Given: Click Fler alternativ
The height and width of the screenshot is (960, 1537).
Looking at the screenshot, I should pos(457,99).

※ ※ ※

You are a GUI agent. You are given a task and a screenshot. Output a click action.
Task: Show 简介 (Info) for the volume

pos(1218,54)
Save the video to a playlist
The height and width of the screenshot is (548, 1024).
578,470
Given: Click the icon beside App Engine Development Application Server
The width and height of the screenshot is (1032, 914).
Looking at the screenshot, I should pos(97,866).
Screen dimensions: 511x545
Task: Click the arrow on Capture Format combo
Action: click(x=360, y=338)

※ ※ ※

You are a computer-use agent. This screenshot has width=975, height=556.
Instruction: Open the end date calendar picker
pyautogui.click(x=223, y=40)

※ ※ ※

• **Directions for this task**: All lines above from the one containing "Task: Show 简介 (Info) for the volume" to the one containing "Given: Click the" must be repeated exactly, both lines included, and no others.

• **Exercise result**:
Task: Show 简介 (Info) for the volume

pos(1218,54)
Save the video to a playlist
The height and width of the screenshot is (548, 1024).
578,470
Given: Click the icon beside App Engine Development Application Server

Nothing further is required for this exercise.